Scholar and retired soldier, Andrew Bacevich, wants U.S. leaders to be bold and abandon designs for redefining NATO’s mission:
When Gen. Stanley McChrystal’s famous assessment of the situation in Afghanistan leaked to the media last year, most observers focused on his call for additional U.S. troops. Yet the report was also a scathing demand for change in NATO’s International Security Assistance Force (ISAF). “ISAF will change its operating culture…. ISAF will change the way it does business,” he wrote. “ISAF’s subordinate headquarters must stop fighting separate campaigns.” The U.S. general found just about nothing in ISAF’s performance to commend.
But McChrystal’s prospects for fixing ISAF run headlong into two stubborn facts. First, European governments prioritize social welfare over all other considerations — including funding their armed forces. Second, European governments have an exceedingly limited appetite for casualties. So the tepid, condition-laden European response to McChrystal’s call for reinforcements — a couple of battalions here, a few dozen trainers there, some creative bookkeeping to count units that deployed months ago as fresh arrivals — is hardly surprising.
This doesn’t mean that NATO is without value. It does suggest that relying on the alliance to sustain a protracted counterinsurgency aimed at dragging Afghans kicking and screaming into modernity makes about as much sense as expecting the “war on drugs” to curb the world’s appetite for various banned substances. It’s not going to happen.

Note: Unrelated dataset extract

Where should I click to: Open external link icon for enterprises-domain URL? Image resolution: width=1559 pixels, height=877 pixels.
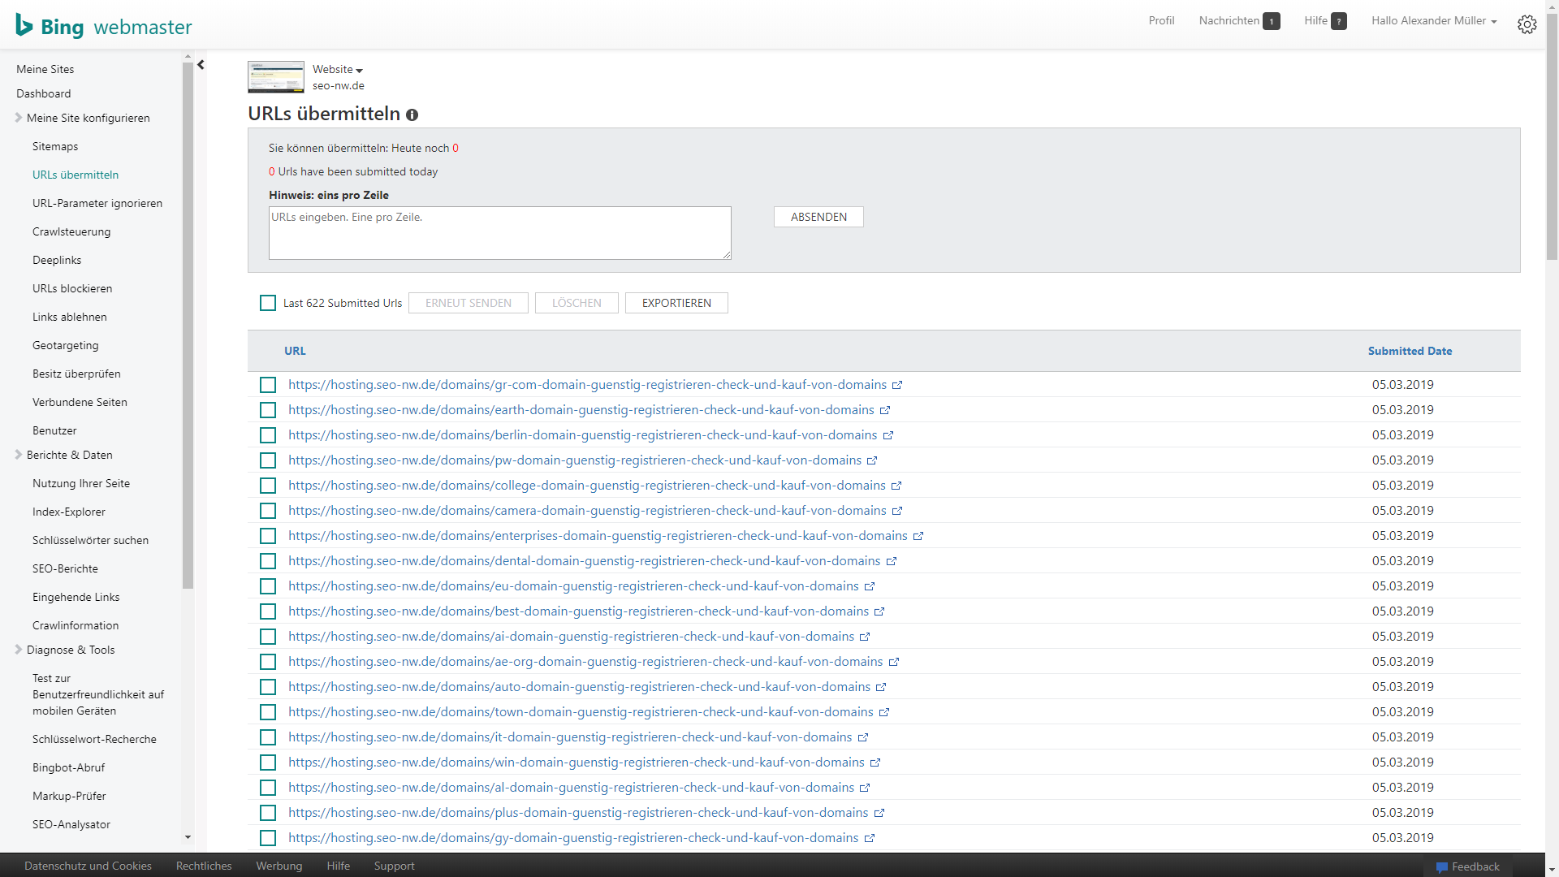918,536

If NATO has a future, it will find that future back where the alliance began: in Europe. NATO’s founding mission of guaranteeing the security of European democracies has lost none of its relevance. Although the Soviet threat has vanished, Russia remains. And Russia, even if no longer a military superpower, does not exactly qualify as a status quo country. The Kremlin nurses grudges and complaints, not least of them stemming from NATO’s own steady expansion eastward.
So let NATO attend to this new (or residual) Russian problem. Present-day Europeans — even Europeans with a pronounced aversion to war — are fully capable of mounting the defenses necessary to deflect a much reduced Eastern threat. So why not have the citizens of France and Germany guarantee the territorial integrity of Poland and Lithuania, instead of fruitlessly demanding that Europeans take on responsibilities on the other side of the world that they can’t and won’t?
Like Nixon setting out for Beijing, like Sadat flying to Jerusalem, like Reagan deciding that Gorbachev was cut from a different cloth, the United States should dare to do the unthinkable: allow NATO to devolve into a European organization, directed by Europeans to serve European needs, upholding the safety and well-being of a Europe that is whole and free — and more than able to manage its own affairs.
As with Nixon and Sadat and Reagan, once the deed is done everyone will ask: Why didn’t we think of that sooner?